The Claimant also filed a fifteen (15) paragraph 2nd Further affidavit on the 9th of October, 2018 in addition to the one filed the 18th May 2018, and stated that he rose to the position of the Acting Executive Director/CEO of the 2nd defendant on the 3rdJuly 2017 being the most Senior Technical Director of the 2nd Defendant following the expiration of five (5) years tenure of the erstwhile Director, Dr. Omorefa Asemota on 2nd July 2017, that it is based on all these recommendation that the 1st defendant approved his five (5) years tenure appointment on the 3rd November, 2017, that the 1st defendant knew very well that he had retired before appointing him based on his wide experience in the Area of Research. He denied the assertion of the defendants that he threatened to set ablaze the 2nd Defendant if his appointment is tampered with. He deposed that he had retired from career service at the time of the appointment but his appointment was based on the recommendation by virtue of Ref No. HCSF/EMS/EIR/B63694/IV/TV/96 dated 27th July 2009 that the 1st defendant is empowered to make tenured appointment to retirees and he indeed appointed him based on the recommendation. He stated that the 1st defendant is aware of the pendency of this suit as at the time he issued the purported withdrawal letter of my appointment and all the processes served on the 1st defendant and it even reacted to those processes.
The Claimant filed a Reply on Point of Law on the 9th October, 2018, Learned Claimant Counsel argued that the 1st defendant has completely misconceived the case put forward by the claimant, he argued that the 1st defendant tended to derail this Court by posing a question whether the 1st defendant under Section 14(1) and the Second Schedule to the Agricultural Research Council of Nigeria Act, cap A12, LFN 2010 has the power to appoint, suspend or remove the claimant. He argued further that the statutory authorities relied upon by the 1st defendant does not apply to the fact and circumstances of the case, counsel stated the position of the law that once an action is pending in Court, all the parties are to refrain from doing any act or taking any step capable of taking the cause of action away from the Court, that the 1st defendant decided to be a judge in his own case and illegality and unlawfully withdrew the appointment of the claimant in this suit.

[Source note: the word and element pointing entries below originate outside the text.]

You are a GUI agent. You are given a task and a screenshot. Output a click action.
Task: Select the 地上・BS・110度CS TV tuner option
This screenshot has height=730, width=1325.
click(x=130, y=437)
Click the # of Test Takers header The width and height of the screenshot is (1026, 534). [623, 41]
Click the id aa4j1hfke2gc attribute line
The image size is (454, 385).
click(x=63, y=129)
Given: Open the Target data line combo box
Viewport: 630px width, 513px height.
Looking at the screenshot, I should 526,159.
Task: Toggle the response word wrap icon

He was of the opinion that instead of the 1st defendant to allow this Court to determine the issue, the 1st defendant decided to usurp the function of this Court by determining the issue by itself and withdrew the claimant’s appointment on the ground that it is made in error. Reliance was placed on Enyibros Foods Processing Company Ltd &Anor v. Nigeria Deposit Insurance Corporation &Anor [2007] Vol, 153, LRCN pg 65 at page 71 and 72 Ratio 9 &10, he concluded that that the Court frown on the act of the defendants who during the pendency of the suit dispose the caution of action, the Court treated the act as if it never existed.
After a careful consideration of the Originating Summons, the accompanying affidavit forthwith and the Written Submission of Learned Claimant/Applicant’s Counsel and also the Counter-Affidavits of the Defendants/Respondents’ and the Written Addresses in support thereof, it is my respective view that the sole issue determination in this case is:
Whether or Not the Claimant/Applicant has proven the questions posed for determination of this Court to be entitled to the reliefs sought?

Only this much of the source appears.